Determine whether each statement agrees with the air fryer guide below: (a) the guide states its measurements in cups, (b) an air fryer uses less electricity than a conventional oven, and (c) the guide contains ten recipes. Mark each yes or no, and quote the exact words of the guide that decide it.

Passage for review:
·····

So, you’ve just arrived at university. Your mum’s lasagne is a distant memory, your bank account is weeping, and the only thing standing between you and a pot noodle for dinner is the air fryer your auntie insisted you bring. Sound familiar?
First of all — your auntie was right. The air fryer is arguably the greatest kitchen appliance ever invented for students. It’s fast, it uses less electricity than a conventional oven, it’s almost impossible to set anything on fire, and it makes everything taste like you actually tried. You can cook a full meal for one or two people in under 25 minutes, with minimal washing up.
This guide is written specifically for UK students who are new to cooking. Every single measurement is given in grams and millilitres — because that’s what the scales in your kitchen (if there are any) and the measuring jugs at Tesco actually use. No cups. No sticks of butter. No nonsense.
We’ll start with the basics — what to buy, how your air fryer actually works — and then we’ll get into eight proper recipes that will see you through the week without breaking the £20 food budget.

·····

Dataset records:

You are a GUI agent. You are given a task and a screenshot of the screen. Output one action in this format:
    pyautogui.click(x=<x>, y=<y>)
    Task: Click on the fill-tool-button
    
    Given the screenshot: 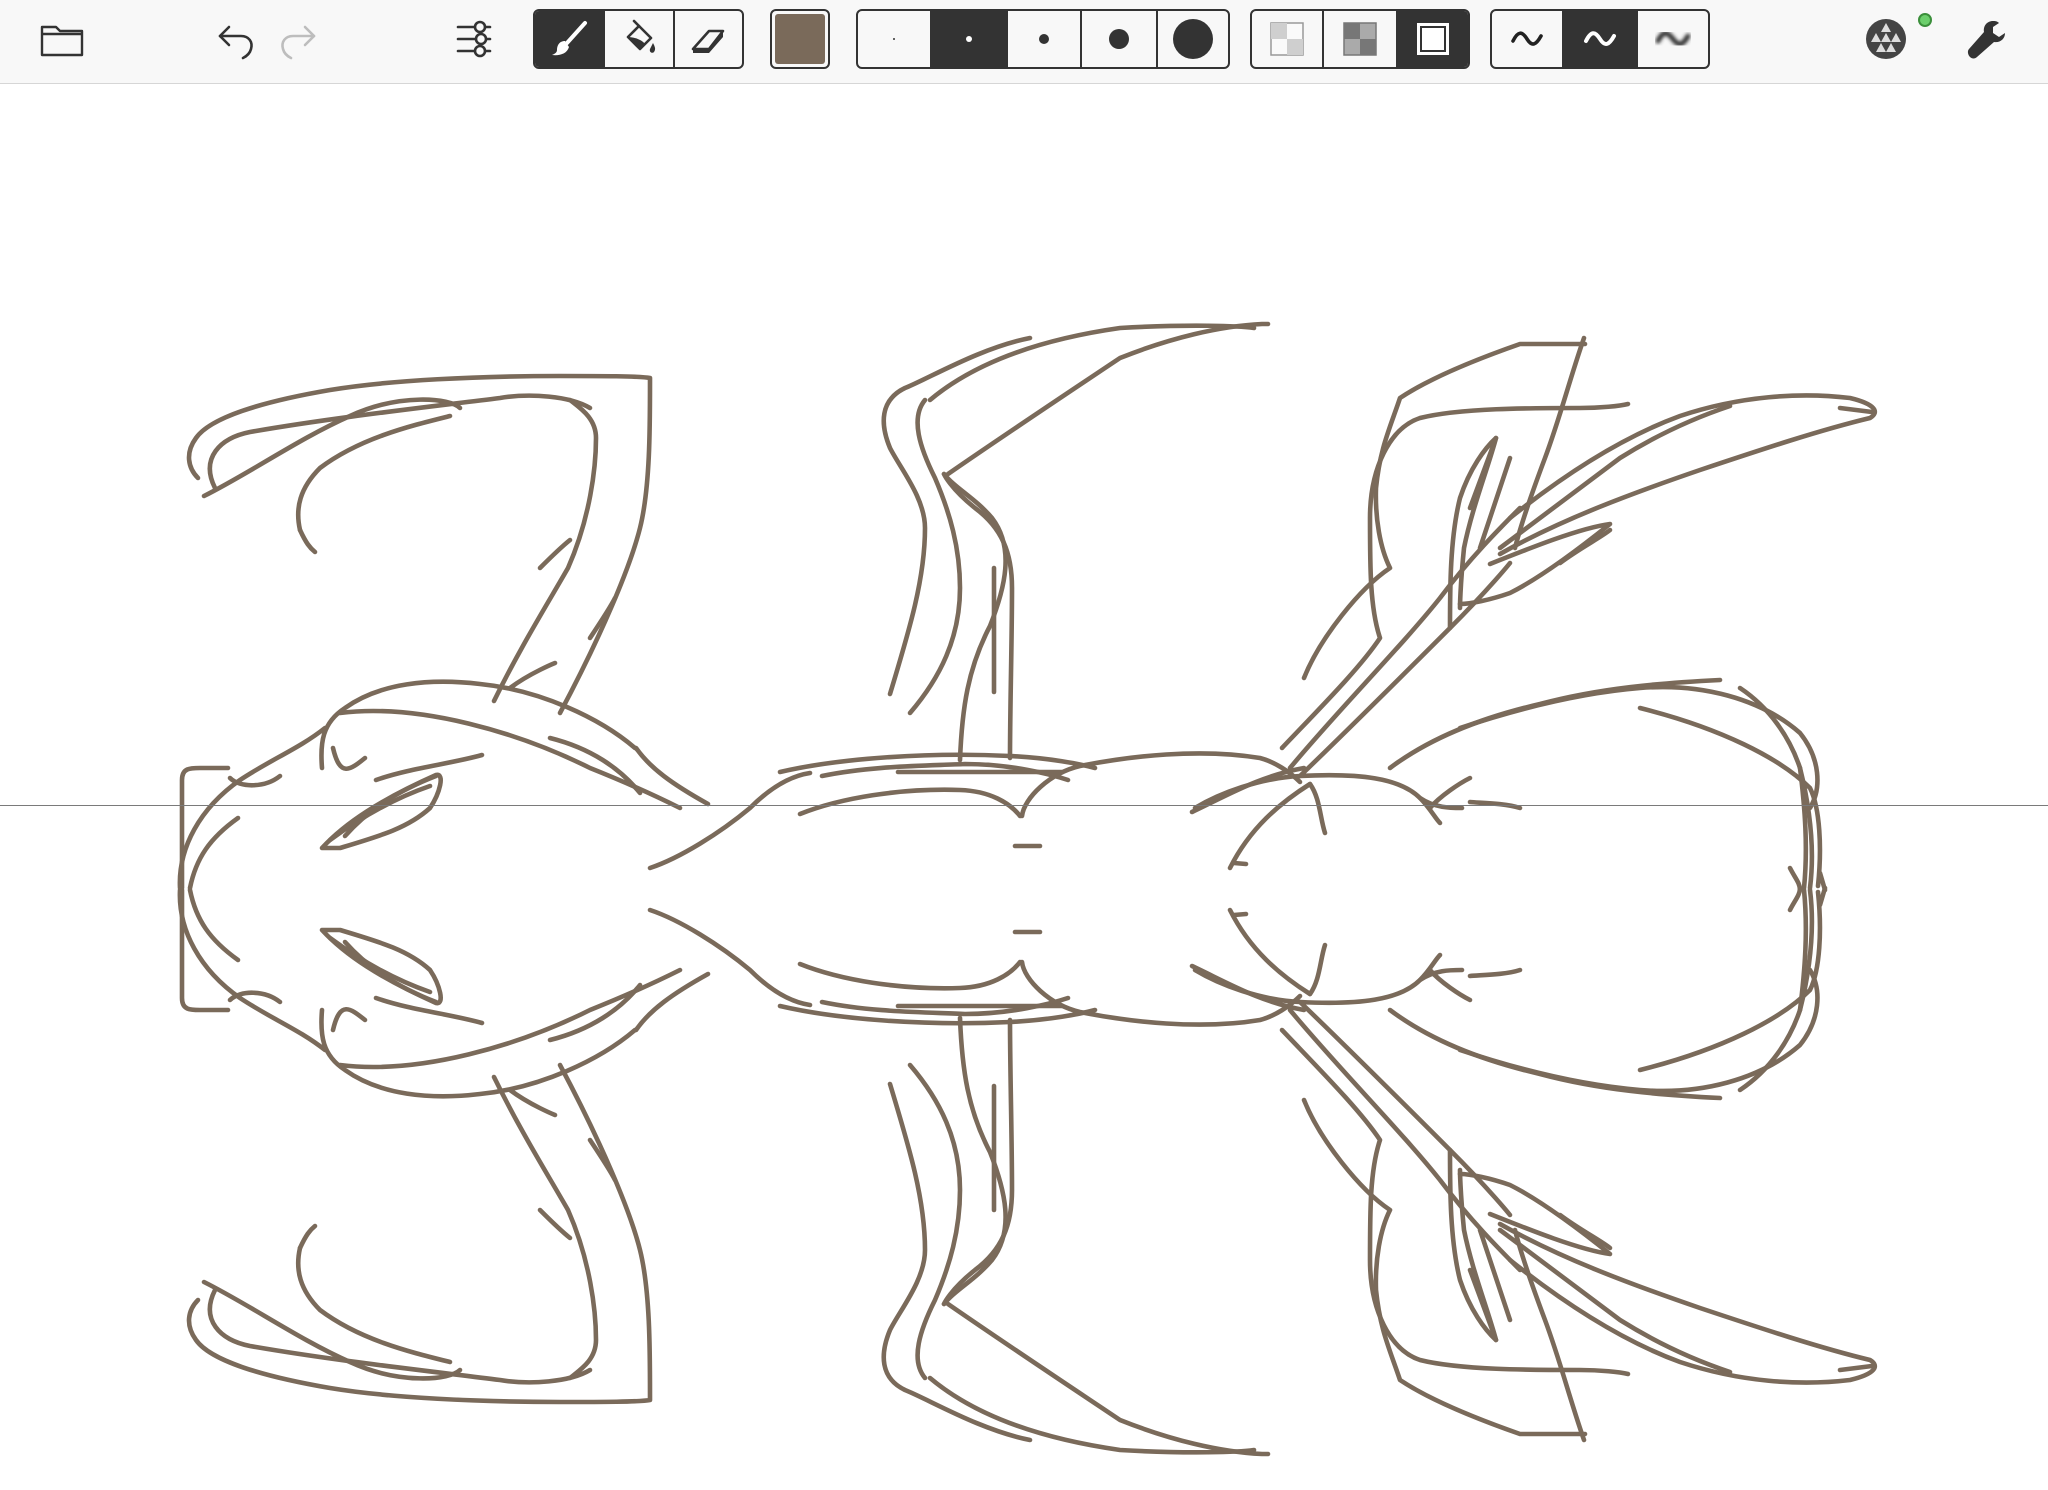 What is the action you would take?
    pyautogui.click(x=640, y=39)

·····

Task answer:
(a) No: "Every single measurement is given in grams and millilitres"
(b) Yes: "it uses less electricity than a conventional oven"
(c) No: "eight proper recipes"